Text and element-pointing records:
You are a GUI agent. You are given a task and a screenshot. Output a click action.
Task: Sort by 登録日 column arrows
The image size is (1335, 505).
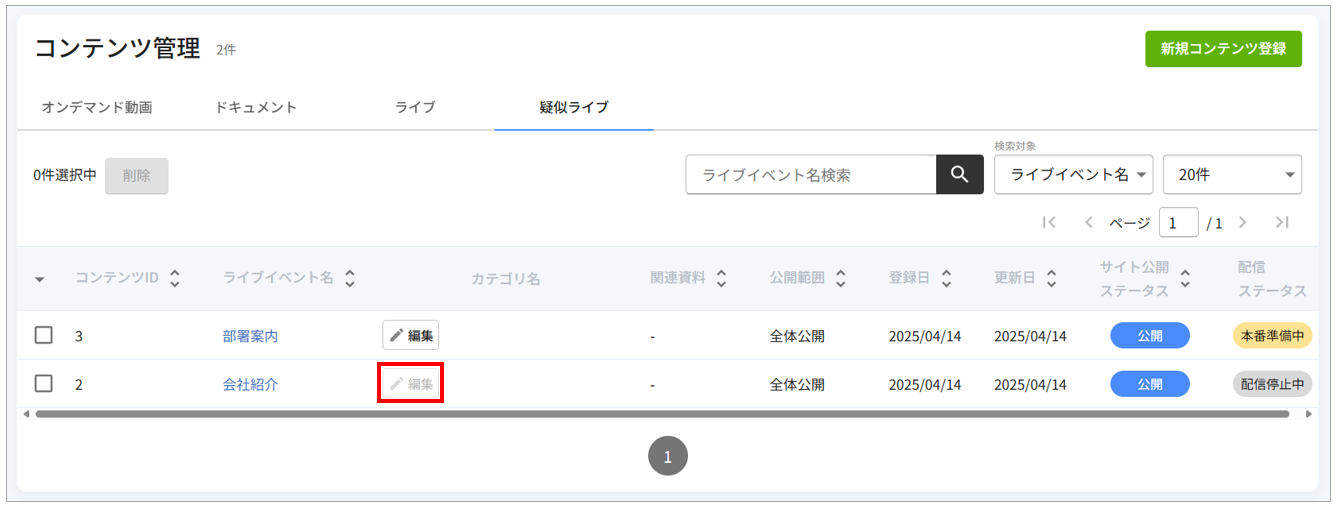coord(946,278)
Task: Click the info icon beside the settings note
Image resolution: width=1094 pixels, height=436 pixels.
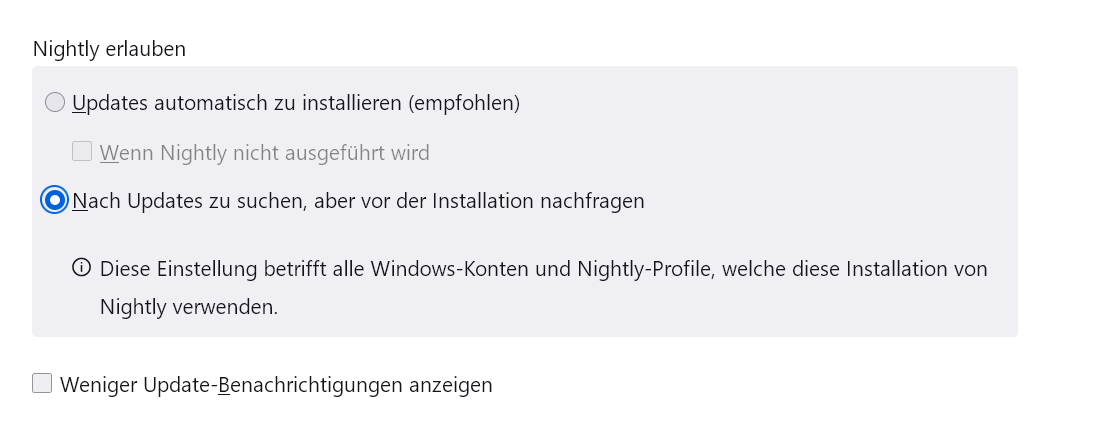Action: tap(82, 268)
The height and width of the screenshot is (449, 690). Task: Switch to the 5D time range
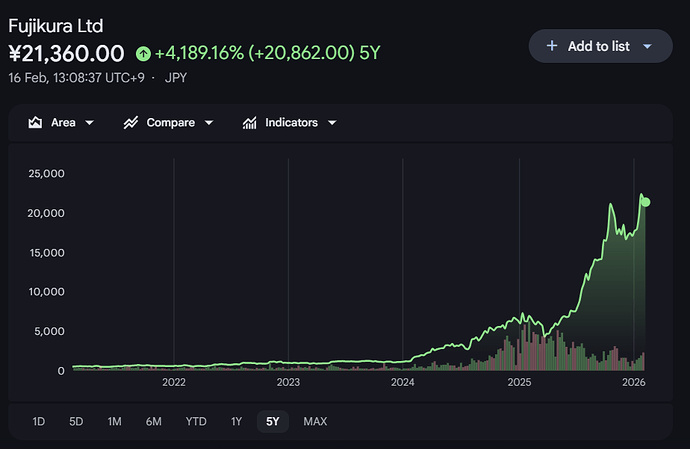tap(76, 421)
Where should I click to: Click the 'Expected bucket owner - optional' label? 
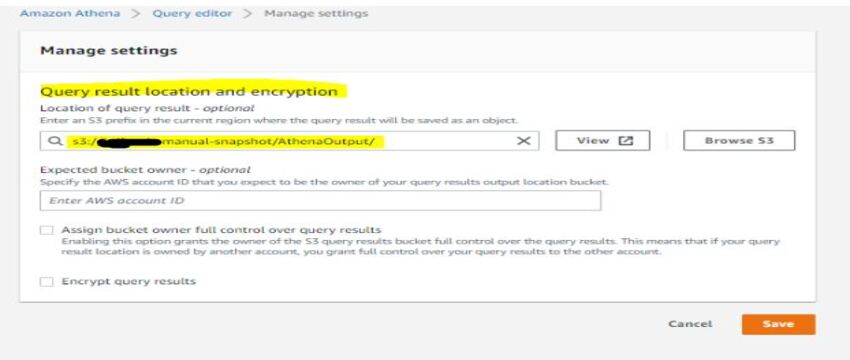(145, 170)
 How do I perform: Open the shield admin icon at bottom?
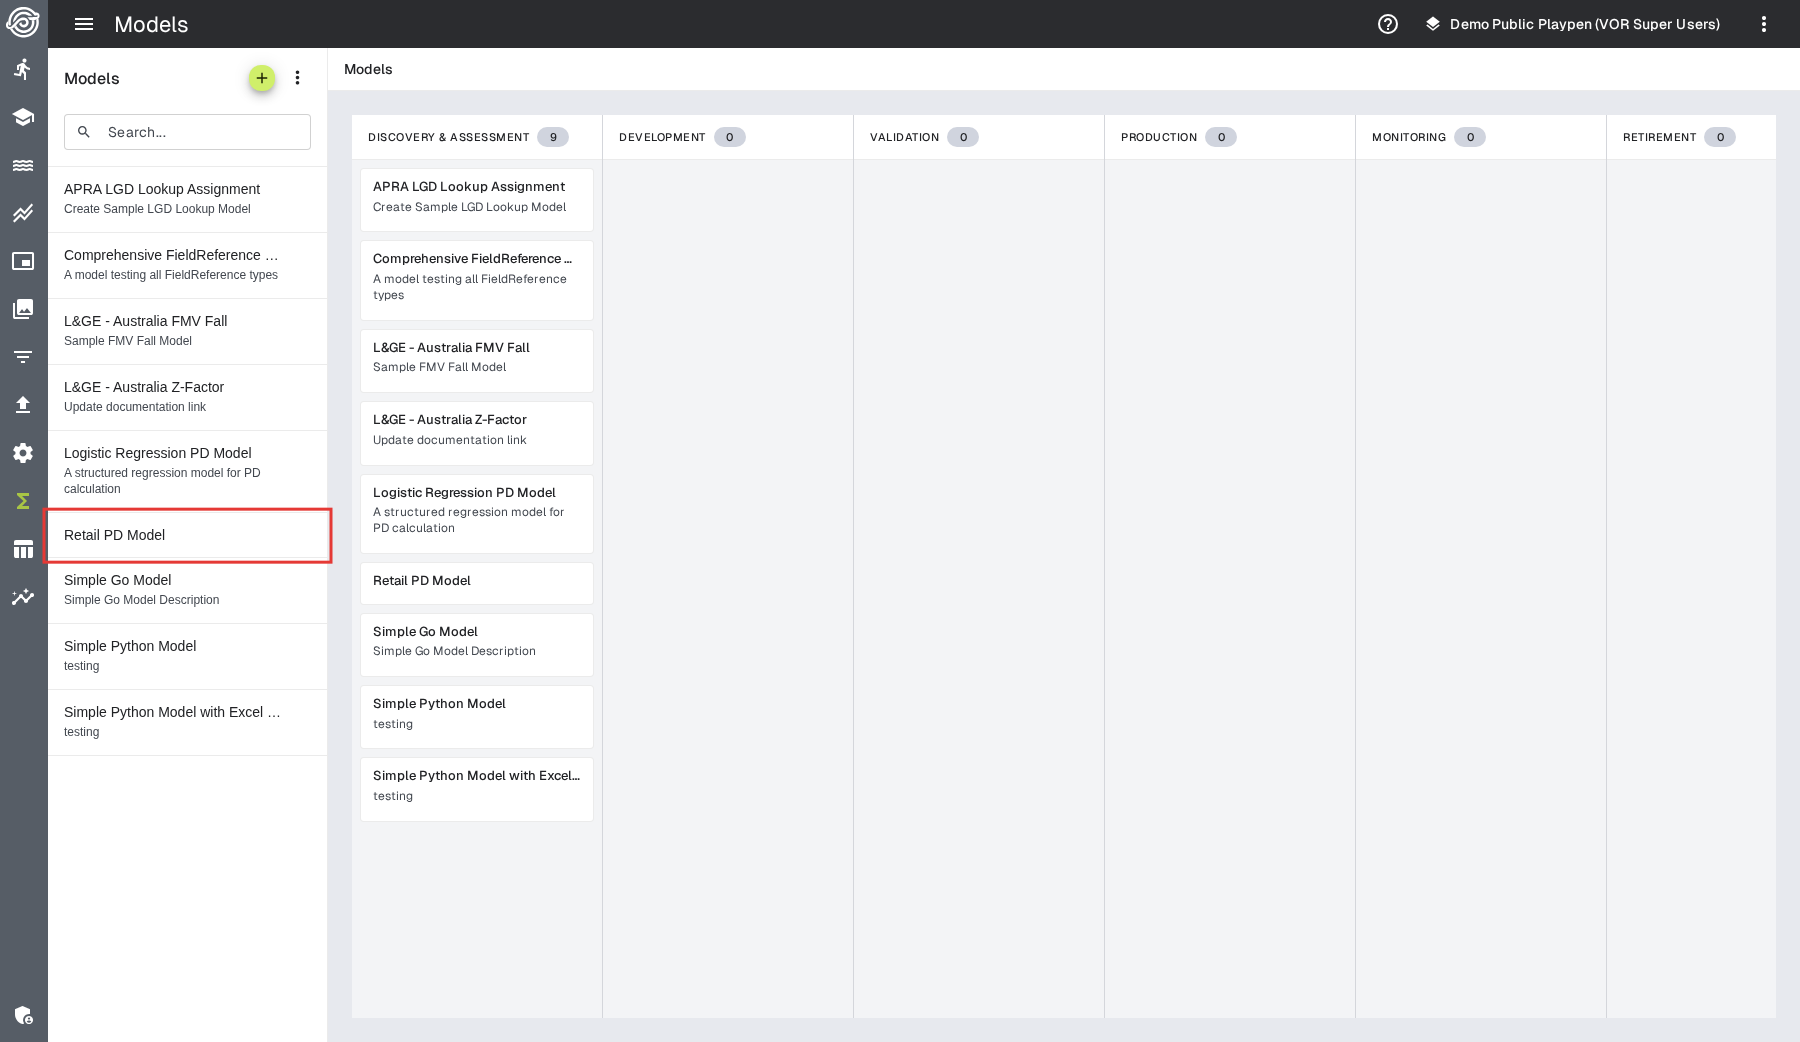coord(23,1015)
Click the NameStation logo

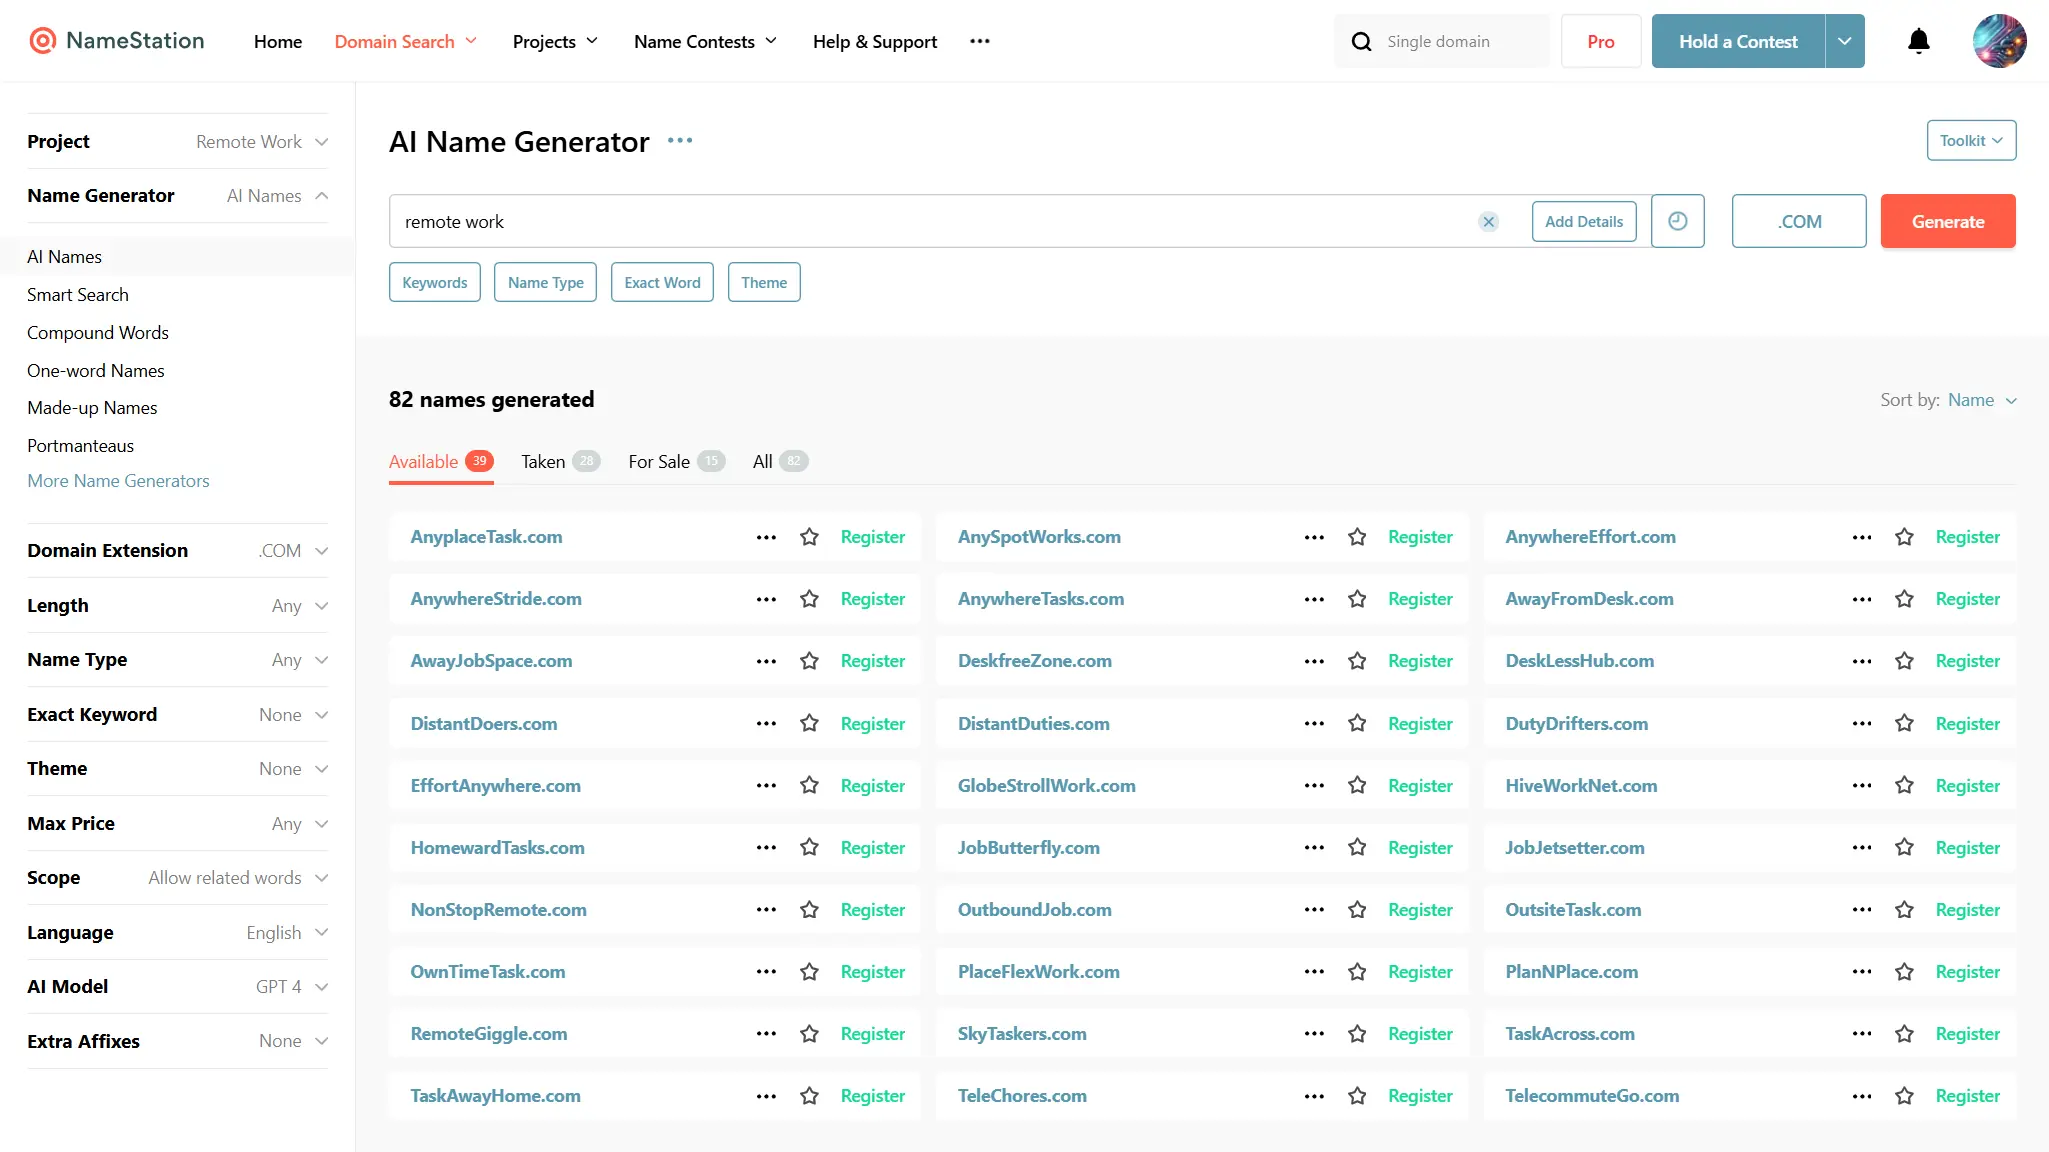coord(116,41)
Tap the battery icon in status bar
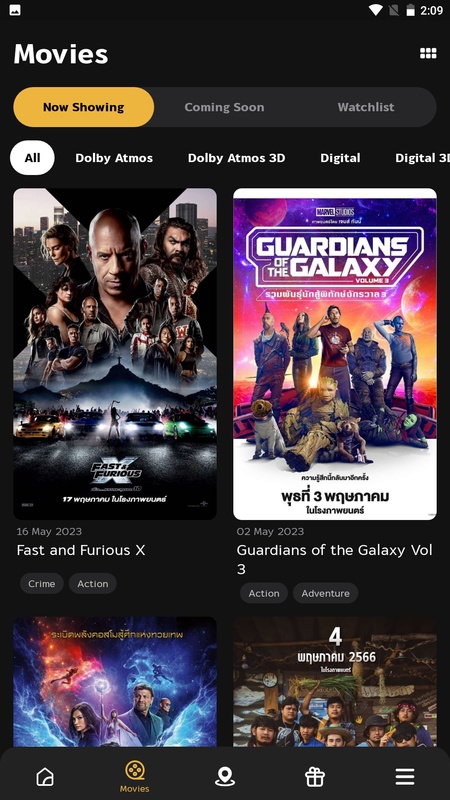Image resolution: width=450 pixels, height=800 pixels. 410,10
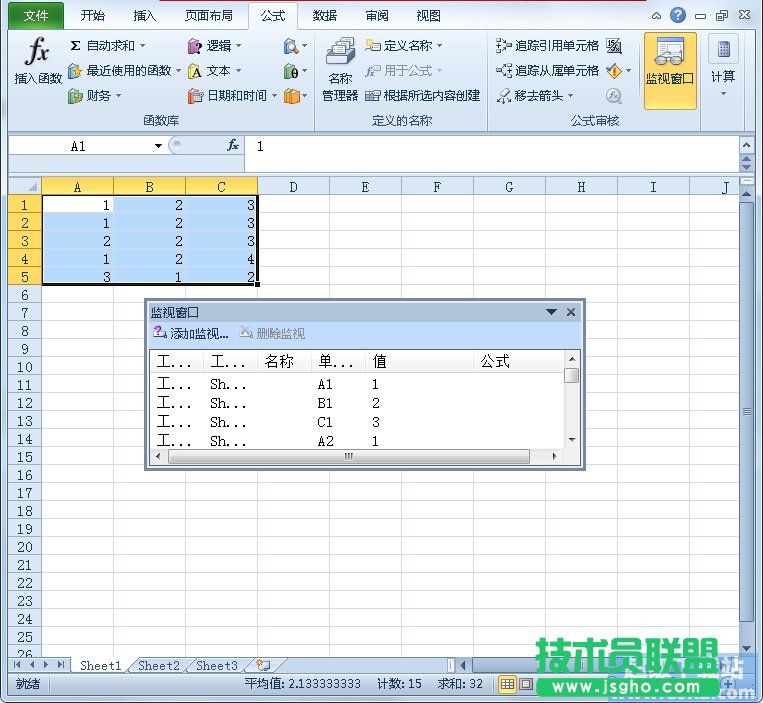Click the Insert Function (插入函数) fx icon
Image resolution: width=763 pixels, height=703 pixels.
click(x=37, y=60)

== PROBLEM DETAILS ==
Can you write out every line of the material above again, word for word, leaving the pictures out?

== OUTPUT BELOW ==
You are a GUI agent. You are given a task and a screenshot. Output a click action.
Task: Sort by 登録日 column arrows
The image size is (1335, 505).
coord(946,278)
Task: Click the info icon beside the settings note
Image resolution: width=1094 pixels, height=436 pixels.
Action: tap(82, 268)
The height and width of the screenshot is (449, 690). Task: Switch to the 5D time range
tap(76, 421)
Where should I click to: Click the 'Expected bucket owner - optional' label? 
(145, 170)
 How do I perform: Open the shield admin icon at bottom?
coord(23,1015)
Click the NameStation logo

coord(116,41)
Tap the battery icon in status bar
Image resolution: width=450 pixels, height=800 pixels. 410,10
Click the Insert Function (插入函数) fx icon
Image resolution: width=763 pixels, height=703 pixels.
click(x=37, y=60)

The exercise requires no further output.